• [TEXTO DO DOCUMENTO]
+ + + + + + +
Comunismo (e capitalismo) FOR DUMMIES

(Ilustração de Fernando Vicente para o Manifesto Comunista)
Como adoram copiar tudo que vem dos Estados Unidos (sobretudo de
Miami), a direita brasileira também macaqueou o discurso boboca do Tea
Party para combater o socialismo. É incrível constatar que são as mesmas
balelas aqui e lá –inclusive a tentativa de amedrontar a população
contra o comunismo. Coisa de quem prefere repetir estultices sem
raciocinar do que ler e se informar.


O jornalista norte-americano Jesse Myerson, colaborador da Rolling
Stone e assumidamente socialista (sim, também existem muitos na terra do
tio Sam), publicou este texto no blog da revista Salon para tentar
transmitir às pessoas noções básicas sobre o que o comunismo é e não é. E
também para mostrar que o capitalismo que a direita tanto gaba como
“libertário”, não é tão libertário assim. Myerson foi um dos líderes do
Occupy Wall Street em 2011, atuando como coordenador de mídia do
movimento.


Eu traduzi e adaptei o texto ao português. Nos campos em vermelho, há links clicáveis. Divirtam-se.


***


Por que você está equivocado sobre o comunismo: 7 grandes erros que as pessoas cometem sobre ele –e sobre o capitalismo


Por Jesse Myerson, na Salon


1. Somente as economias comunistas se apoiam em violência de Estado.


Obviamente, nenhum ricaço quer abrir mão de parte de sua fortuna, e
qualquer tentativa de obter justiça econômica (como os impostos sobre
grandes fortunas) sofrerá uma oposição ferrenha das classes mais altas.
Mas a violência estatal (como a tributação) é inerente a todo conjunto
de direitos sobre a propriedade que um governo pode adotar –inclusive
aqueles que permitiram ao hipotético barão amealhar sua fortuna.


No capitalismo, as reivindicações de propriedade autorizam o Estado a
usar a violência para excluir todos, menos um reclamante. Se eu
reivindico a mansão de alguém, por mais libertário que seja, ele vai
recorrer ao governo e às suas armas para me colocar no devido lugar. Ele
possui aquela mansão porque o Estado diz que possui e tentará prender
qualquer um que discorde. Se não houver um Estado, quem tem o poder mais
violento determina quem possui as coisas, seja a máfia ou uma gangue de
cowboys no velho Oeste. Seja por vigilantes ou pelo Estado, os direitos
de propriedade se apoiam em violência.
+ + + + + + +
• [ETAPAS DO EXERCÍCIO]
1 – Segundo o texto sobre comunismo, que função Jesse Myerson exerceu no Occupy Wall Street?
2 – Copie sem alterações o trecho do texto sobre comunismo que vai de "Por que você" até "violência de Estado.".
As linhas que vêm depois formam um material à parte.

• [DADOS DISPONÍVEIS]
+ + + + + + +
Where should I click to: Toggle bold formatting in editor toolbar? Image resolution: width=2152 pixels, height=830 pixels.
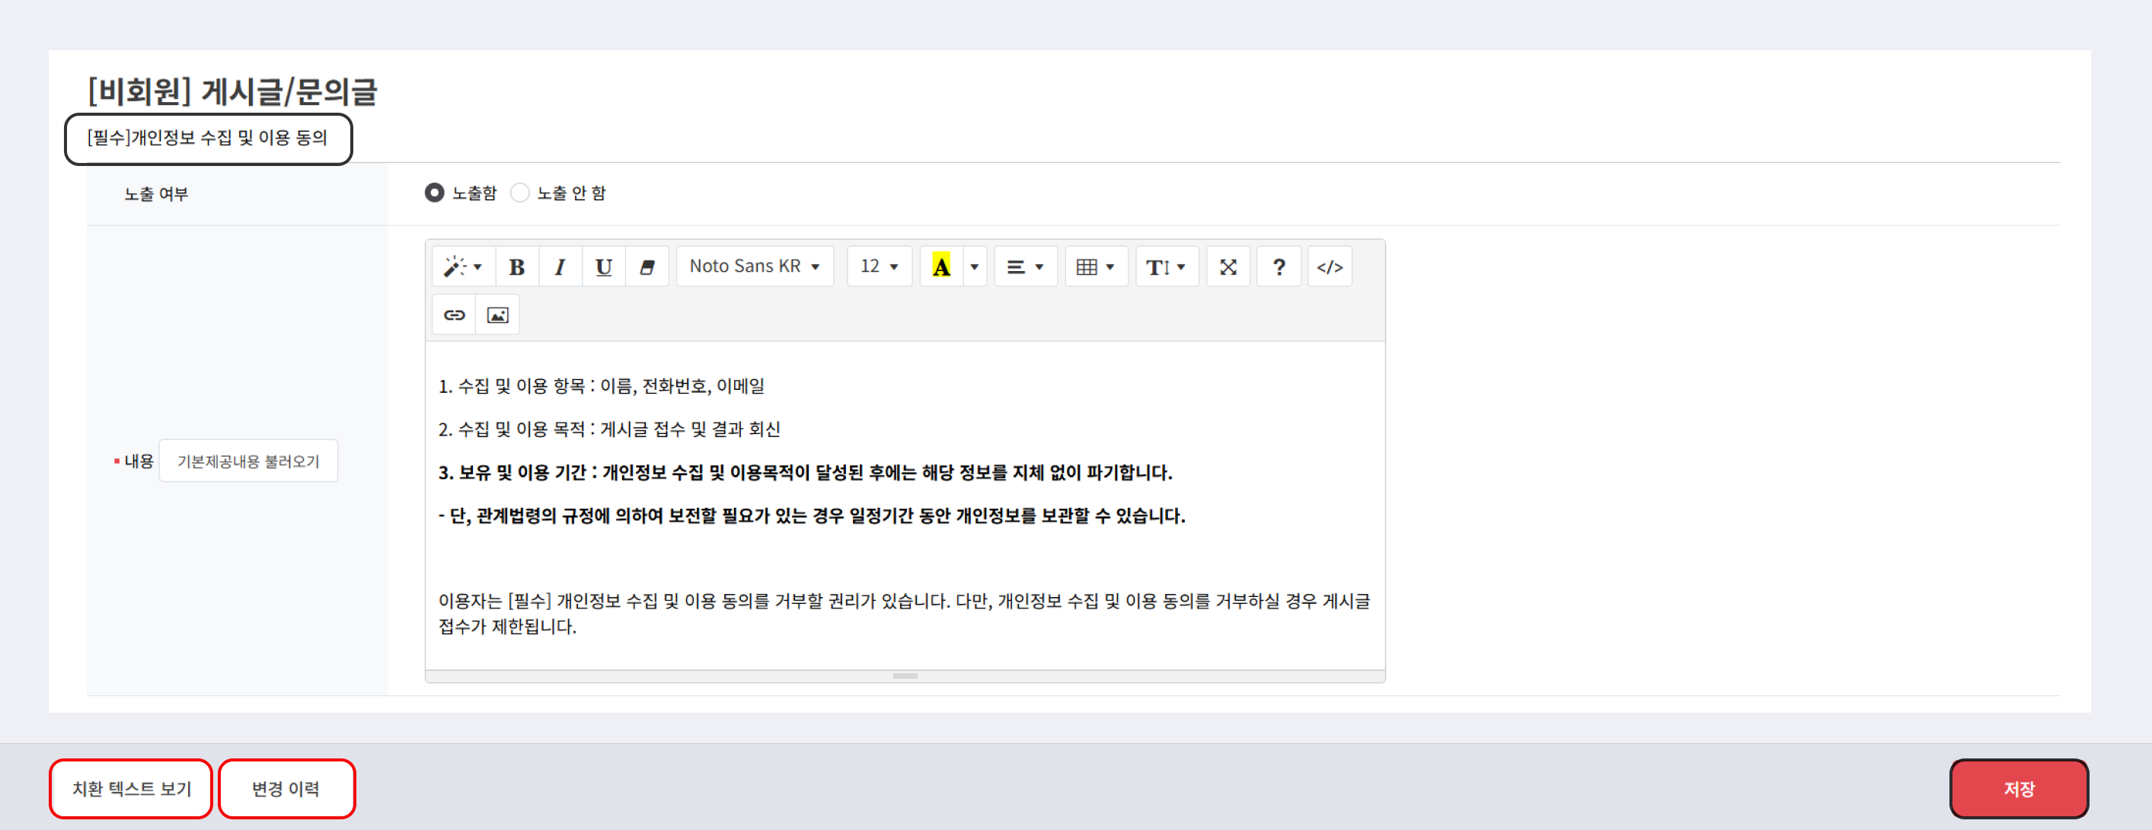click(x=516, y=267)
+ + + + + + +
• [RESPOSTAS EM SEQUÊNCIA]
1 – Foi coordenador de mídia do movimento.

2 –
Por que você está equivocado sobre o comunismo: 7 grandes erros que as pessoas cometem sobre ele –e sobre o capitalismo


Por Jesse Myerson, na Salon


1. Somente as economias comunistas se apoiam em violência de Estado.